▶ **ACTIONS TO TAKE**
1. Using the text on Oscar viewership, decide whether each statement agrees with it, answering yes or no and quoting the deciding words: (a) ABC estimated this year's Academy Awards broadcast drew about 39.3 million viewers. (b) Viewership among adults 18 to 49 rose. (c) The NYT piece gives specific viewer numbers for the year "Gladiator" won.
2. In the text on Oscar viewership, what year and peak audience does the NYT paragraph give for the telecast's high point?

▶ **TEXT EXCERPT**

Take this quote, for instance: ABC estimated that this year’s Academy Awards broadcast, with two sparsely seen movies, “The Artist” and “The Iron Lady,” sweeping the top categories, drew about 39.3 million viewers, up 3.7 percent from last year. That’s about 13 percent of the United States population. Among adults 18 to 49, viewership was flat, at 14.9 million.

This lacks detail? It seems quite specific. Poland reiterates his point (repeating is something he does in almost every piece to plump it up a bit. Word count, and all.): “To start, these writers are very comfortable playing fast and loose with limited details. Gladiator‘s Oscar year, as a high point, was ELEVEN years ago. And it didn’t have 45 million viewers, as they use “about” to spin, but just under 43 million.”

He refers to this paragraph in NYT: In the 1990s and shortly afterward, when populist movies like “Forrest Gump” and “Gladiator” won top prizes, the Oscars telecast routinely delivered about 45 million total viewers. The high point came in 1998, when the telecast delivered a peak audience of around 57.3 million.

Again, these aren’t ‘limited details’. This paragraph is very clear and as detailed as you can get. I don’t see what bearing the fact that ‘Gladiator’ played ELEVEN years ago has. This is one of those things you get in Poland write ups -- an accusatory quip that’s pure smoke and mirrors. Not only is the sentence not clear, it’s irrelevant. NYT clearly states they are talking about the 1990s "and shortly afterward". Poland offers nothing which undermines the selection of this time period as a reference to illustrate that viewership of the Oscars is in decline, he only implies there is something suspect in this by using all caps. That, and that alone. A ploy which, perhaps, appeals to readers of his blog on a certain level -- those who must resort to visual cues to know when something is bad (or EVIL) so they don’t have to read for content -- but one which has no substance. (Again, for those who are unfamiliar, typical from Poland).

Continuing, Poland criticizes NYT for saying the Oscar telecast, in the year ‘Gladiator’ won, had 45 million viewers. That’s not what they said. They said that, in the 1990s, “the Oscars telecast routinely delivered about 45 million total viewers.” The NYT piece does not offer specific numbers for the year ‘Gladiator’ won, but Poland criticizes them as if they had.

This is another of Poland’s traits -- he simply twists the facts to support his grandiose attacks. As such, his attacks are unsupported. They are huge plumes of hot air, yes, but well-founded critiques they are not.

Okay, at this point, I’m going to skip down a bit in Poland’s write up. Then, I’ll backtrack. It makes more sense this way. You’ll see what I mean.

Let’s take this bit in which Mr. Poland defends the continuing relevance of the Oscar telecast and its importance in regard to box office success after nominations are announced: “Last year, five of the nominees were released before November. The November releases were 127 Hours, which increased its gross by more than 50% after nominations in late January...”

▶ **LISTED RECORDS**
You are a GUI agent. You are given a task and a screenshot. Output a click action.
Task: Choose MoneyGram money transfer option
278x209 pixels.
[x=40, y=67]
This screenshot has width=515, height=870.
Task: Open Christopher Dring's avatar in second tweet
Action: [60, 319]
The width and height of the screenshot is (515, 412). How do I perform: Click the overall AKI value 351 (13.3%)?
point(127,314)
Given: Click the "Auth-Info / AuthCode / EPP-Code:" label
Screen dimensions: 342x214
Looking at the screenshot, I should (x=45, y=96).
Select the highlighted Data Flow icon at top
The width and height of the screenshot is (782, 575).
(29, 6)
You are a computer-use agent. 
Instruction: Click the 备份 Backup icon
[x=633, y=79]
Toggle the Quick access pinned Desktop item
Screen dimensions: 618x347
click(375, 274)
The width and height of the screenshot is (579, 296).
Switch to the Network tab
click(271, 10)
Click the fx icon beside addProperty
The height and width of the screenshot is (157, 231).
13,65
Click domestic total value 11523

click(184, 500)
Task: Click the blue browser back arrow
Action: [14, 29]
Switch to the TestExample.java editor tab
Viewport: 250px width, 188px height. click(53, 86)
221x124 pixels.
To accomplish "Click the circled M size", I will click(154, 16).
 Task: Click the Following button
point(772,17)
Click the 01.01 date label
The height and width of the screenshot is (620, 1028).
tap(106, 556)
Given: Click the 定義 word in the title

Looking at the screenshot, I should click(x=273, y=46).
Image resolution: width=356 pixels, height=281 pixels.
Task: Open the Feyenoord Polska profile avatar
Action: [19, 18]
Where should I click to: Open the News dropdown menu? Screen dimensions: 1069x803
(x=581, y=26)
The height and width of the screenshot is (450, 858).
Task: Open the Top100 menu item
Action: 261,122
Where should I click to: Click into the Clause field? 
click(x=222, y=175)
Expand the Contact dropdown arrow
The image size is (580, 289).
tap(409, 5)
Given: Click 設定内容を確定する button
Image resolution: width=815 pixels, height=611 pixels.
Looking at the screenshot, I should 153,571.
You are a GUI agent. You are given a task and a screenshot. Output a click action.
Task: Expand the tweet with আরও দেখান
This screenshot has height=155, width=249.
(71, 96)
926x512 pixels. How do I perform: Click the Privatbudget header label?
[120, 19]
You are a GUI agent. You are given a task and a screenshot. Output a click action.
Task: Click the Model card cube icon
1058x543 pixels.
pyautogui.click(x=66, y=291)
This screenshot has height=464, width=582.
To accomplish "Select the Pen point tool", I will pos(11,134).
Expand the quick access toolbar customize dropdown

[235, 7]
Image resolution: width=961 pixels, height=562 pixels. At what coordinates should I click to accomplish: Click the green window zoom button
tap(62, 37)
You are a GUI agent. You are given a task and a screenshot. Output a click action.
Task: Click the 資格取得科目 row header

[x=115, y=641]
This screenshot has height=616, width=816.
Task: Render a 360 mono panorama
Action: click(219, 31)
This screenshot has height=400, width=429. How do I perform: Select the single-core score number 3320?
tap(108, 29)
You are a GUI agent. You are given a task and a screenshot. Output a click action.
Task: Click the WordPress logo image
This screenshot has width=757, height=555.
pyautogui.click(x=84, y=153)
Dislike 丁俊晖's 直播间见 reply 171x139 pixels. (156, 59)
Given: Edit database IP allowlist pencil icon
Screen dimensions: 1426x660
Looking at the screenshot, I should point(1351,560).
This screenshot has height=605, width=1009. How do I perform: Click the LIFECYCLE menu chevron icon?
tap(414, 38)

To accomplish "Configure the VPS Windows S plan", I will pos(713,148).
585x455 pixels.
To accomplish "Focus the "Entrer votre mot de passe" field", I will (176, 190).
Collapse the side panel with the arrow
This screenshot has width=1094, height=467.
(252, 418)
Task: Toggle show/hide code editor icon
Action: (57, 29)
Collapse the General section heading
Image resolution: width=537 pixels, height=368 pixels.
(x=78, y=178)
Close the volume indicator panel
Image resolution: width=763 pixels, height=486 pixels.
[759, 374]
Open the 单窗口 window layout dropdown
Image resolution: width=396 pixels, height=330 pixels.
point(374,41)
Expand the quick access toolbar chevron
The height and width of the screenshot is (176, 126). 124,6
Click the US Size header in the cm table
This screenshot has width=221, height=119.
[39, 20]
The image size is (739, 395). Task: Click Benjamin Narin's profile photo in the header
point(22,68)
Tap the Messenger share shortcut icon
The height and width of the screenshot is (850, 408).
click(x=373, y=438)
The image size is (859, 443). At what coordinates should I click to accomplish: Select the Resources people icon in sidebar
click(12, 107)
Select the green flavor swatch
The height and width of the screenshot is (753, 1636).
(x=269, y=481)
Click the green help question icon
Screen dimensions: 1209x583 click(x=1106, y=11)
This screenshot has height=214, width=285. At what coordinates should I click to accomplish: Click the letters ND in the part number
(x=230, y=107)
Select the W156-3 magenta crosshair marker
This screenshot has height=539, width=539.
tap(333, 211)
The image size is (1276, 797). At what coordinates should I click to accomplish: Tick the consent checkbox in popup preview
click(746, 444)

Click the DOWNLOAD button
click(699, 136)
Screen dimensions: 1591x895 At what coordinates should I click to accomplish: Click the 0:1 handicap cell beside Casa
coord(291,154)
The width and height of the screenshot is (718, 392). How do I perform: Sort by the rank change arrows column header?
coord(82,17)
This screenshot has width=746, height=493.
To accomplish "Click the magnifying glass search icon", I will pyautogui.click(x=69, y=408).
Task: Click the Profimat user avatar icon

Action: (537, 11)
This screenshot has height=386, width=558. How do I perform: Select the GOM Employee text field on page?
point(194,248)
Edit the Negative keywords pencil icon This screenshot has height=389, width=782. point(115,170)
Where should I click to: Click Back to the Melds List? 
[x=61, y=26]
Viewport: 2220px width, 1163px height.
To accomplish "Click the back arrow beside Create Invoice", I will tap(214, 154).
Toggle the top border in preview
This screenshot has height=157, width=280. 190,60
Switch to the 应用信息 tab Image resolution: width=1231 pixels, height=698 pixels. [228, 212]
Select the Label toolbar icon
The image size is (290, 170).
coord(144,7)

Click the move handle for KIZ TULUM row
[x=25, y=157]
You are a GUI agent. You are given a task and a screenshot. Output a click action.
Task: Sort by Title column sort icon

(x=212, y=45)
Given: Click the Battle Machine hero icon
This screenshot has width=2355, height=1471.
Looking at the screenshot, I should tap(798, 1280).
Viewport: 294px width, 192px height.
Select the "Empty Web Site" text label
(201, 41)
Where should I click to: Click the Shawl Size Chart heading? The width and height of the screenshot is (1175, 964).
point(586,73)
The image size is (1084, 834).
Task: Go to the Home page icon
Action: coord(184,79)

▶ **WRITTEN ANSWERS**
1.
(a) Yes: "drew about 39.3 million viewers, up 3.7 percent from last year"
(b) No: "Among adults 18 to 49, viewership was flat, at 14.9 million."
(c) No: "The NYT piece does not offer specific numbers for the year ‘Gladiator’ won"

2. 1998, with a peak audience of around 57.3 million.